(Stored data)
*** Begin section ***

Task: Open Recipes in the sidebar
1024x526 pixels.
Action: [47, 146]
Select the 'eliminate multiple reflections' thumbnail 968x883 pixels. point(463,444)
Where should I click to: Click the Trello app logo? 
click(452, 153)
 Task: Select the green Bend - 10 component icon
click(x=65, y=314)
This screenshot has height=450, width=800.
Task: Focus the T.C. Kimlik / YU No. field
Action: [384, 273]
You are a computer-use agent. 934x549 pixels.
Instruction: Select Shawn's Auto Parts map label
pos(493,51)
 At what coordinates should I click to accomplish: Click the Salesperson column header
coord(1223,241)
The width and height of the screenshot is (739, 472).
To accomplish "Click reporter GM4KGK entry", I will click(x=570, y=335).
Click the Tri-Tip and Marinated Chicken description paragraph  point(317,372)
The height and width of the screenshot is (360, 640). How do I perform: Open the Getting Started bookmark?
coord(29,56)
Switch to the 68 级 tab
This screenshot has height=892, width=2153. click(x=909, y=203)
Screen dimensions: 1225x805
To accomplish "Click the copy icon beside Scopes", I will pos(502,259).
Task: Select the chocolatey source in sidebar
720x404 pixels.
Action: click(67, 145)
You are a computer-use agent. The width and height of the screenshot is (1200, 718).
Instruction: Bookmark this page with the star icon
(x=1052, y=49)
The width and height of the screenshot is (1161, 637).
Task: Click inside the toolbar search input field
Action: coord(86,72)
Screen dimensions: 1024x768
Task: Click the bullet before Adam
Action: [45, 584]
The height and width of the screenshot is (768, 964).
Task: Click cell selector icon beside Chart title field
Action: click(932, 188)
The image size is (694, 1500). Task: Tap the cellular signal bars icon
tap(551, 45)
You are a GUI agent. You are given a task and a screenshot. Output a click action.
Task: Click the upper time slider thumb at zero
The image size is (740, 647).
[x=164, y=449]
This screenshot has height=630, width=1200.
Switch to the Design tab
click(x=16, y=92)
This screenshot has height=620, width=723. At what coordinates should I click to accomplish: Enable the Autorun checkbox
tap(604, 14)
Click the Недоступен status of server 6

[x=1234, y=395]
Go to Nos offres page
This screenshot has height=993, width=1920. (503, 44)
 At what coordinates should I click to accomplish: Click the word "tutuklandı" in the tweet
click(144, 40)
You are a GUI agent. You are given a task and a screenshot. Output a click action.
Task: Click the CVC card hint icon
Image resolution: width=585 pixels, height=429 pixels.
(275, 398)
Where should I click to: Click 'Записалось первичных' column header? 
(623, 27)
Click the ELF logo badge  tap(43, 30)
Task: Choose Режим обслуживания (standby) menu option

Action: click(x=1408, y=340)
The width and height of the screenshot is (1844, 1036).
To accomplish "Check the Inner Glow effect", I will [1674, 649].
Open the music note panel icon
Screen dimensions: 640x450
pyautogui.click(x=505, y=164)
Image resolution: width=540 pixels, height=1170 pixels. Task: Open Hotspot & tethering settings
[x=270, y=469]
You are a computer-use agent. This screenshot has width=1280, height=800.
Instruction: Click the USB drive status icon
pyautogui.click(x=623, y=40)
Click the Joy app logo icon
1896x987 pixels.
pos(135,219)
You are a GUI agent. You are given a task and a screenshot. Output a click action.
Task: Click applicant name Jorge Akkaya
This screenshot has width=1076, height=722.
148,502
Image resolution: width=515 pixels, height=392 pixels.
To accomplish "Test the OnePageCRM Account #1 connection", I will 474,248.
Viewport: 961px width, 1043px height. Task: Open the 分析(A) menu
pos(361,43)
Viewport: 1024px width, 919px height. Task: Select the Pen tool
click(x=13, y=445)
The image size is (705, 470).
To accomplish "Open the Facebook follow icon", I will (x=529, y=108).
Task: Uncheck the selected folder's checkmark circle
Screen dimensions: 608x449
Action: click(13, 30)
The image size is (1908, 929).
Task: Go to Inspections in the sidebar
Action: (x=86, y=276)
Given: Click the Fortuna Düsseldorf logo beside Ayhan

*** End section ***

The response has to contain every record shown above, unaltered and complete.

▶ **Reply to the exercise**
Task: Open Recipes in the sidebar
1024x526 pixels.
Action: [47, 146]
Select the 'eliminate multiple reflections' thumbnail 968x883 pixels. point(463,444)
Where should I click to: Click the Trello app logo? 
click(452, 153)
 Task: Select the green Bend - 10 component icon
click(x=65, y=314)
This screenshot has height=450, width=800.
Task: Focus the T.C. Kimlik / YU No. field
Action: [384, 273]
You are a computer-use agent. 934x549 pixels.
Instruction: Select Shawn's Auto Parts map label
pos(493,51)
 At what coordinates should I click to accomplish: Click the Salesperson column header
coord(1223,241)
The width and height of the screenshot is (739, 472).
To accomplish "Click reporter GM4KGK entry", I will click(x=570, y=335).
Click the Tri-Tip and Marinated Chicken description paragraph  point(317,372)
The height and width of the screenshot is (360, 640). How do I perform: Open the Getting Started bookmark?
coord(29,56)
Switch to the 68 级 tab
This screenshot has height=892, width=2153. click(x=909, y=203)
Screen dimensions: 1225x805
To accomplish "Click the copy icon beside Scopes", I will pos(502,259).
Task: Select the chocolatey source in sidebar
720x404 pixels.
Action: click(67, 145)
You are a computer-use agent. The width and height of the screenshot is (1200, 718).
Instruction: Bookmark this page with the star icon
(x=1052, y=49)
The width and height of the screenshot is (1161, 637).
Task: Click inside the toolbar search input field
Action: coord(86,72)
Screen dimensions: 1024x768
Task: Click the bullet before Adam
Action: [45, 584]
The height and width of the screenshot is (768, 964).
Task: Click cell selector icon beside Chart title field
Action: click(932, 188)
The image size is (694, 1500). Task: Tap the cellular signal bars icon
tap(551, 45)
You are a GUI agent. You are given a task and a screenshot. Output a click action.
Task: Click the upper time slider thumb at zero
The image size is (740, 647).
[x=164, y=449]
This screenshot has height=630, width=1200.
Switch to the Design tab
click(x=16, y=92)
This screenshot has height=620, width=723. At what coordinates should I click to accomplish: Enable the Autorun checkbox
tap(604, 14)
Click the Недоступен status of server 6

[x=1234, y=395]
Go to Nos offres page
This screenshot has height=993, width=1920. (503, 44)
 At what coordinates should I click to accomplish: Click the word "tutuklandı" in the tweet
click(144, 40)
You are a GUI agent. You are given a task and a screenshot. Output a click action.
Task: Click the CVC card hint icon
Image resolution: width=585 pixels, height=429 pixels.
(275, 398)
Where should I click to: Click 'Записалось первичных' column header? 
(623, 27)
Click the ELF logo badge  tap(43, 30)
Task: Choose Режим обслуживания (standby) menu option

Action: click(x=1408, y=340)
The width and height of the screenshot is (1844, 1036).
To accomplish "Check the Inner Glow effect", I will [1674, 649].
Open the music note panel icon
Screen dimensions: 640x450
pyautogui.click(x=505, y=164)
Image resolution: width=540 pixels, height=1170 pixels. Task: Open Hotspot & tethering settings
[x=270, y=469]
You are a computer-use agent. This screenshot has width=1280, height=800.
Instruction: Click the USB drive status icon
pyautogui.click(x=623, y=40)
Click the Joy app logo icon
1896x987 pixels.
pos(135,219)
You are a GUI agent. You are given a task and a screenshot. Output a click action.
Task: Click applicant name Jorge Akkaya
This screenshot has width=1076, height=722.
148,502
Image resolution: width=515 pixels, height=392 pixels.
To accomplish "Test the OnePageCRM Account #1 connection", I will 474,248.
Viewport: 961px width, 1043px height. Task: Open the 分析(A) menu
pos(361,43)
Viewport: 1024px width, 919px height. Task: Select the Pen tool
click(x=13, y=445)
The image size is (705, 470).
To accomplish "Open the Facebook follow icon", I will (x=529, y=108).
Task: Uncheck the selected folder's checkmark circle
Screen dimensions: 608x449
Action: click(13, 30)
The image size is (1908, 929).
Task: Go to Inspections in the sidebar
Action: (x=86, y=276)
Given: Click the Fortuna Düsseldorf logo beside Ayhan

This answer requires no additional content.